Cuando una pareja se separa, una de las mayores preocupaciones de los padres es saber qué pasará con sus hijos. En ese momento suelen aparecer dos palabras que, aunque están relacionadas, significan cosas distintas: patria potestad y tenencia.
La confusión es comprensible. Algunos padres creen que, si un juez decide que el hijo vivirá con el otro progenitor, automáticamente perderán la patria potestad. Esto no es así.
La patria potestad es el conjunto de derechos y deberes que tienen los padres respecto de sus hijos menores. Comprende, entre otros aspectos, velar por su desarrollo, proporcionarles alimentos y educación, participar en su formación, representarlos y procurar su bienestar. No desaparece simplemente porque los padres se separen. El Código de los Niños y Adolescentes establece expresamente que la separación convencional y el divorcio ulterior no suspenden, por sí solos, el ejercicio de la patria potestad.
La tenencia es otra cosa. Tiene que ver con quién se hace cargo de la convivencia y del cuidado cotidiano del hijo.
Esta diferencia tiene consecuencias prácticas muy importantes. Un padre puede no tener la tenencia exclusiva de su hijo y, sin embargo, continuar ejerciendo la patria potestad. Puede seguir teniendo derechos y obligaciones respecto de su educación, salud, formación y bienestar.
Además, desde la Ley 31590, la tenencia compartida tiene un papel central en nuestra legislación. Cuando los padres están separados, la ley establece que la tenencia sea asumida por ambos, salvo que ello no sea posible o resulte perjudicial para el menor. Si no existe acuerdo, el juez debe considerar la tenencia compartida como primera opción y solo excepcionalmente disponer la tenencia exclusiva de uno de los padres, teniendo siempre presente el interés superior del niño.

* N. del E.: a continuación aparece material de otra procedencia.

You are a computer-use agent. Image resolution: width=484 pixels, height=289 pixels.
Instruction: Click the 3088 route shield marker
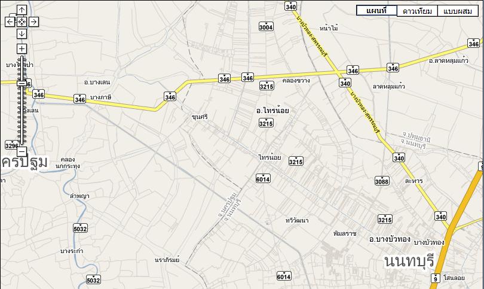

Pero aquí aparece una pregunta más delicada: ¿puede un padre perder la patria potestad?
La respuesta es sí, pero no por cualquier motivo.
La pérdida de la patria potestad es una medida mucho más grave que perder la tenencia. El Código contempla situaciones específicas, como la declaración judicial de abandono, la condena por delito doloso cometido en agravio o perjuicio de los hijos y la reincidencia en determinadas conductas graves que previamente pueden haber generado la suspensión de la patria potestad.
Por eso, una separación conflictiva, una discusión entre los padres o incluso una decisión judicial que otorgue la tenencia exclusiva a uno de ellos no significa, por sí sola, que el otro haya perdido la patria potestad.
También debemos diferenciar la pérdida de la suspensión. La suspensión supone que el padre deja temporalmente de ejercer la patria potestad mientras subsista la causa que la originó. De hecho, la ley permite solicitar su restitución cuando dicha causa desaparece, siempre que ello resulte conveniente para el niño.
En mi experiencia profesional, esta diferencia suele ser especialmente importante cuando los padres utilizan el proceso de tenencia como una batalla personal. Tener la tenencia no convierte a uno de ellos en “dueño” del hijo ni coloca al otro en la condición de un simple visitante.
Cuando existe tenencia exclusiva, el juez debe establecer un régimen de visitas para el padre que no la tiene. Y cuando corresponde una tenencia compartida, ambos padres tienen igualdad de derechos para tomar decisiones relacionadas con la educación, crianza, formación y protección del hijo.
Por eso, la pregunta no debería ser cuál de los padres “gana” la tenencia. La verdadera pregunta es qué organización familiar protege mejor al niño.
La patria potestad pertenece a una dimensión más amplia de la relación entre padres e hijos. La tenencia, en cambio, se refiere principalmente a su cuidado y convivencia.
Entender esta diferencia ayuda a evitar muchos conflictos innecesarios. Una separación puede poner fin a una relación de pareja, pero no debería poner fin a la responsabilidad de ser padres.
En Derecho de Familia, perder la tenencia no significa perder a un hijo. Y ejercer la patria potestad tampoco significa tener derecho a decidir unilateralmente sobre su vida. Por encima de los intereses de ambos padres existe un principio que debe orientar cualquier decisión: el interés superior del niño.